Since MySQL 5.5, the world can enjoy the amazing world of non latin characters. Time to party! …Or is it?
One may think that just by setting the charset and collation of the database, he is covered.
That may sometimes be right, but not always. Let’s review the steps for resilient character persisting:
Step one: Set the default charset of your database.
ALTER DATABASE databasename CHARACTER SET utf8 COLLATE utf8_unicode_ci;
Note that this will only affect new tables created and not existing ones. For these you must run this on every table individually. No worries, unlike the MODIFY COLUMN command, this command runs instantly, as it only changes the configuration of the table. Note that this does not effect existing Mojibake-d characters.
ALTER TABLE tablename CHARACTER SET utf8 COLLATE utf8_unicode_ci;
Most users would stop already by this step, thinking that they got it covered, however once they will insert entries using the MySQL connector JDBC driver (which is the scenario for most use-cases) they might notice that characters are still jumbled.
Step two: Control your client’s character set! In JVM applications, the default charset used, (when non supplied) is operating system dependent. For writing non latin characters (e.g. Mandarin, Japanese, Hebrew, Thai and other “esoteric” languages) you want to set it to be “UTF-8”. On Linux it is ANSI_X3.4-1968. By calling Charset.defaultCharset() during runtime you can determine your operating system’s specific encoding. This can be overridden by supplying the JVM param -Dfile.encoding=UTF8 when starting the application or by adding it to JAVA_TOOL_OPTIONS to avoid adding it every time.
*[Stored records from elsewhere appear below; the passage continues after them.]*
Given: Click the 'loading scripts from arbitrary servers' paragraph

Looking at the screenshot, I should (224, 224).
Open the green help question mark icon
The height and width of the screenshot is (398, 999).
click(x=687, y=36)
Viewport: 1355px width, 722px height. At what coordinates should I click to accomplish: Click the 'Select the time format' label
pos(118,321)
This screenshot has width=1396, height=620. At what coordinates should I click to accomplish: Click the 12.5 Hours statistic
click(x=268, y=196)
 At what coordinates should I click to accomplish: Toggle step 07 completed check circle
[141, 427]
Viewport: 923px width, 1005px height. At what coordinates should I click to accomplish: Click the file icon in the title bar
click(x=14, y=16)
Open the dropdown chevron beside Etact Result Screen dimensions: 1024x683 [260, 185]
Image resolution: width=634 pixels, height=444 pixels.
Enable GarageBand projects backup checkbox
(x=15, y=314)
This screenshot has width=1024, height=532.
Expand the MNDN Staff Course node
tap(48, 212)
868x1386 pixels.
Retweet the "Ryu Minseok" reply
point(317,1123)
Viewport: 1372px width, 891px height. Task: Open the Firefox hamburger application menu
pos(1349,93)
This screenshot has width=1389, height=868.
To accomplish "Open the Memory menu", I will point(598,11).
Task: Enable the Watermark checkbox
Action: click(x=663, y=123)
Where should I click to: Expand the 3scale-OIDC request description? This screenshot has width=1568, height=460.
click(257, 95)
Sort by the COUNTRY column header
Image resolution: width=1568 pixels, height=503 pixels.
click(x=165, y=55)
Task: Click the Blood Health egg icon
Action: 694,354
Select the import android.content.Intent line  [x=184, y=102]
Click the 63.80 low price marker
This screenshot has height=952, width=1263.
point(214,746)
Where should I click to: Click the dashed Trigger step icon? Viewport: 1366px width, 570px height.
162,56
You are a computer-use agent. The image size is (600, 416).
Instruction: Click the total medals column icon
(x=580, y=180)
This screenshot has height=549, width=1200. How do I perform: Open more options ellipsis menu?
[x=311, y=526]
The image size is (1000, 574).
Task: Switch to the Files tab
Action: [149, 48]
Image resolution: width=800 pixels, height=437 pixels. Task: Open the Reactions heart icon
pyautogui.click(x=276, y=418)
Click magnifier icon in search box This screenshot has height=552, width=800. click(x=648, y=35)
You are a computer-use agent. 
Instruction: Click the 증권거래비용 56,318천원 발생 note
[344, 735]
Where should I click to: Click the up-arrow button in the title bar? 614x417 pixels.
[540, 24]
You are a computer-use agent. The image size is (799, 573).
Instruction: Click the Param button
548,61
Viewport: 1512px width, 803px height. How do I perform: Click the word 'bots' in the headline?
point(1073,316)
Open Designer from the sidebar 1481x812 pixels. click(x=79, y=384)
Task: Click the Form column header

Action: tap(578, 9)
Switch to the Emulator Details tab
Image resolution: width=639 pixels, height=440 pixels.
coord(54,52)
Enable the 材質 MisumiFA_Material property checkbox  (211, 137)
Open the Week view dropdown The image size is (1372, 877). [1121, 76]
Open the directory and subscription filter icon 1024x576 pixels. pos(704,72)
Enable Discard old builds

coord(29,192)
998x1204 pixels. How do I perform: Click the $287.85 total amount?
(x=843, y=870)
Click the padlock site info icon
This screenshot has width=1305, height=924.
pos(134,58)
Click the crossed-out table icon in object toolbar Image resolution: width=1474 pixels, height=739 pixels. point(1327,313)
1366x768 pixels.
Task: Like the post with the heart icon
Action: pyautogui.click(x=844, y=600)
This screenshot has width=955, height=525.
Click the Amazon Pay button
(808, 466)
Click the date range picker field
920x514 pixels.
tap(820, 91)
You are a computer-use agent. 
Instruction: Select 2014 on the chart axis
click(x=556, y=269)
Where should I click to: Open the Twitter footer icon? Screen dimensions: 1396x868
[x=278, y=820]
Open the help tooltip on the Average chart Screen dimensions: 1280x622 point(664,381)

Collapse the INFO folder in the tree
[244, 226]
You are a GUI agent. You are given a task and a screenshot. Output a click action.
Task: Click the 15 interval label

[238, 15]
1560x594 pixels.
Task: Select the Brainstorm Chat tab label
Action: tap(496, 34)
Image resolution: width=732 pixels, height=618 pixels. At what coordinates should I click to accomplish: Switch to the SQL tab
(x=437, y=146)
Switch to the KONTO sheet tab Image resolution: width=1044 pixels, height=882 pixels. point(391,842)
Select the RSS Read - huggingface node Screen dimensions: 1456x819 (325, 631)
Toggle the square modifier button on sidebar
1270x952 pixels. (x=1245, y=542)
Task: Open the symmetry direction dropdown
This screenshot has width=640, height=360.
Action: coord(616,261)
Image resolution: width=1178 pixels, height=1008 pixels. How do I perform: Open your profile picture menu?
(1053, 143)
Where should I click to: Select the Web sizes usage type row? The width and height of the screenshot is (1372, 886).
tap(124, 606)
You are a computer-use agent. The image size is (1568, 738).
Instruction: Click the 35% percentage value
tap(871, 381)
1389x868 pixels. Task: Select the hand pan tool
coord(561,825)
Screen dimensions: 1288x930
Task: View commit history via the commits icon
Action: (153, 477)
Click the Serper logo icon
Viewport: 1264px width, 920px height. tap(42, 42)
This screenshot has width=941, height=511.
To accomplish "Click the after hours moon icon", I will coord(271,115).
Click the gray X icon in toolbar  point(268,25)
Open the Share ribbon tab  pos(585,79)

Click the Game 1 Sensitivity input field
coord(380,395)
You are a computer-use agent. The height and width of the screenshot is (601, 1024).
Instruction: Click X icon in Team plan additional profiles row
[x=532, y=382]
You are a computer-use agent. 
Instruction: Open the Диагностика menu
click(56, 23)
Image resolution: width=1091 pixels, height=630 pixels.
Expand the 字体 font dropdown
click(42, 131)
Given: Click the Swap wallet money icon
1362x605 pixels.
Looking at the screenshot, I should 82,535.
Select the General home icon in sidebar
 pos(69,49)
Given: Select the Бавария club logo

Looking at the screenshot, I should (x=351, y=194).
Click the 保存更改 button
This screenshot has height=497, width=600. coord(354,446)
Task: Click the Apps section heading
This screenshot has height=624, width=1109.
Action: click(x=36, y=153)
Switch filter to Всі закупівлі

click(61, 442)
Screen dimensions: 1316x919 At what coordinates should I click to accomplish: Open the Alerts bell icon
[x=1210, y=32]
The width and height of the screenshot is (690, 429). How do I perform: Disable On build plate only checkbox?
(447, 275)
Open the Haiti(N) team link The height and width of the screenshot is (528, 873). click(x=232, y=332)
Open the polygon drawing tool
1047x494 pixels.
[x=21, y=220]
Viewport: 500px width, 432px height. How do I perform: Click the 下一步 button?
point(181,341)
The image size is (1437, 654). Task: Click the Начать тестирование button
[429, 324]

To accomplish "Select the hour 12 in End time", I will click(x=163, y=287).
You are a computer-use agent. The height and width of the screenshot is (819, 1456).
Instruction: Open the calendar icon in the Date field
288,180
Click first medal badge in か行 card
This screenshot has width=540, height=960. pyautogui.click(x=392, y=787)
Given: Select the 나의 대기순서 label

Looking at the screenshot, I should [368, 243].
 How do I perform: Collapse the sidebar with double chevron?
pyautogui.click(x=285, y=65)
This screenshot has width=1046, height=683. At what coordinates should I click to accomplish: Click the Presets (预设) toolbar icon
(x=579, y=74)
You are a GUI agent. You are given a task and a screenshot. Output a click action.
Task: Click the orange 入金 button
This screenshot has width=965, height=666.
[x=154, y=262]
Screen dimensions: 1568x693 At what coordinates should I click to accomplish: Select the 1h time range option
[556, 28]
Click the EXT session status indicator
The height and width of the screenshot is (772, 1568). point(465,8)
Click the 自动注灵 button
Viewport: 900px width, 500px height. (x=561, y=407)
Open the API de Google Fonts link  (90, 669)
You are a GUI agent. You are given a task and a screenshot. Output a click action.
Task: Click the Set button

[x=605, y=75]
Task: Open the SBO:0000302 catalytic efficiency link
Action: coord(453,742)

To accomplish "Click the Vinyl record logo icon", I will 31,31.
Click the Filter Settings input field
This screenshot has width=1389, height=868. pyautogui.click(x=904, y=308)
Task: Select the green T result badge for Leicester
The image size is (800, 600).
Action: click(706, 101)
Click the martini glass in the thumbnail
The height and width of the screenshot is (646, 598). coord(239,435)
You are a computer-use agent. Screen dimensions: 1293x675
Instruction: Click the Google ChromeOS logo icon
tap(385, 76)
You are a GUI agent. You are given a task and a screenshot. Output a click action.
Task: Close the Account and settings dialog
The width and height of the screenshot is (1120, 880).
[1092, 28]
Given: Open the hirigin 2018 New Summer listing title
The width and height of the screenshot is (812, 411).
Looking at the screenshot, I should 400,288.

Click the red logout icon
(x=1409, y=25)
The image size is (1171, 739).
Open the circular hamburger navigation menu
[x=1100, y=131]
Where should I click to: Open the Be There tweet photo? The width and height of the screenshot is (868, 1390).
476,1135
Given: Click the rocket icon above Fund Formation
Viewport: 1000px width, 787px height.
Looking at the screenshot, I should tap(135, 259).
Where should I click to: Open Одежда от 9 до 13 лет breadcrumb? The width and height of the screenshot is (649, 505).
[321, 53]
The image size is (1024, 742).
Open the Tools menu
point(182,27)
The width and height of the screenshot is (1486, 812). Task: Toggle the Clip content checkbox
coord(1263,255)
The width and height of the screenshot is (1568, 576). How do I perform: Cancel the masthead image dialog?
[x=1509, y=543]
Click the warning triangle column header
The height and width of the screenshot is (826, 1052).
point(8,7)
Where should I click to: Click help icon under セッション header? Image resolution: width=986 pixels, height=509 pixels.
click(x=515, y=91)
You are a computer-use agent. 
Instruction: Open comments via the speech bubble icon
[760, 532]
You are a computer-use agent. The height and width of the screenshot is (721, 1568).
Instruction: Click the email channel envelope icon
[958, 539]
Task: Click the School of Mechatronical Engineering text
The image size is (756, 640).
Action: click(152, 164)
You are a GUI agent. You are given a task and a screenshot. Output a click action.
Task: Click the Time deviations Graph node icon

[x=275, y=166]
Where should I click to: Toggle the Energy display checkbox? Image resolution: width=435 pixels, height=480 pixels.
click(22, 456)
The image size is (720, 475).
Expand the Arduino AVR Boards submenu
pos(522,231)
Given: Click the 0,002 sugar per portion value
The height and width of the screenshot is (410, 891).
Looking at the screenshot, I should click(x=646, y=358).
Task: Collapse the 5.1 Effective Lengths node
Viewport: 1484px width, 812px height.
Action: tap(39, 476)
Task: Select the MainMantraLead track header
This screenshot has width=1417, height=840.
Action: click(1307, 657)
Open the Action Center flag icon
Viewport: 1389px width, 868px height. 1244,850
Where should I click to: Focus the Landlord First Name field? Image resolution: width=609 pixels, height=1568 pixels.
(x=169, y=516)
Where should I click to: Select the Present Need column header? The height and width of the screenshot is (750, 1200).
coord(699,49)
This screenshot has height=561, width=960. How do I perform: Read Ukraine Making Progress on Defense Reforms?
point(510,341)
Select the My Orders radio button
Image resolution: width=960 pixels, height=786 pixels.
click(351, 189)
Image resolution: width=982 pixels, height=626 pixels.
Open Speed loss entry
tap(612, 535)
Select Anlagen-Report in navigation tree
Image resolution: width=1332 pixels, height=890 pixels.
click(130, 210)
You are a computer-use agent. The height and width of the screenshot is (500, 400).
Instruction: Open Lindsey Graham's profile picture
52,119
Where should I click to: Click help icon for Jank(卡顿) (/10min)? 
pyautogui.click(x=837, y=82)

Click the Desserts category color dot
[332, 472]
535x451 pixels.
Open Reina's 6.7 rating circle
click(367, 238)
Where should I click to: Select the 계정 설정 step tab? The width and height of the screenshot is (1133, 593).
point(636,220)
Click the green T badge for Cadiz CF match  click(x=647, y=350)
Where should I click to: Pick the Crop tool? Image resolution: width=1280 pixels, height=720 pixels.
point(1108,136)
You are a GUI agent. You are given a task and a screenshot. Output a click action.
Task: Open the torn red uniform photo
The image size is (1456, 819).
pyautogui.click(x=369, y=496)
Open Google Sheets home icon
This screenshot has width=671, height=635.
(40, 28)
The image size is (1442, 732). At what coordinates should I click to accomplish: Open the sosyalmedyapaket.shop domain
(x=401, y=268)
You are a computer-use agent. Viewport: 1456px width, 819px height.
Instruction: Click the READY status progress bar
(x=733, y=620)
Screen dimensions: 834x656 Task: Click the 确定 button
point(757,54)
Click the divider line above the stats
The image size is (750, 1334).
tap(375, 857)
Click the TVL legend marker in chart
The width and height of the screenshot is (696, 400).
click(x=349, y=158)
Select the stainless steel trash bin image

If you do not control this variable, you can add relevant params to your JDBC url and override the JVM defaults, so it looks like this:
jdbc:mysql://host/dbName?useUnicode=true&characterEncoding=UTF-8
Experimenting with MySQL 5.7 and MySQL connector java 5.1.12, upon trying to insert a Cyrillic string, I encountered the following:
- If only JDBC connection on client side is set to write in UTF8 (as shown above) but table written to is not: you will receive an exception for trying to invalid data: Caused by: java.sql.BatchUpdateException: Incorrect string value: ‘\xD0\xA7e\xD0\x91\xD1…’
- If only table is set to UTF-8 (as shown above) but not the JDBC connection on the client, jumbled string will be persisted.
- If neither is set, jumbles string will be persisted.
Lesson learned (for me the hard way) – Only the combination of server and client side using UTF-8 will yield correct encoding. Happy UTF-8ing for all!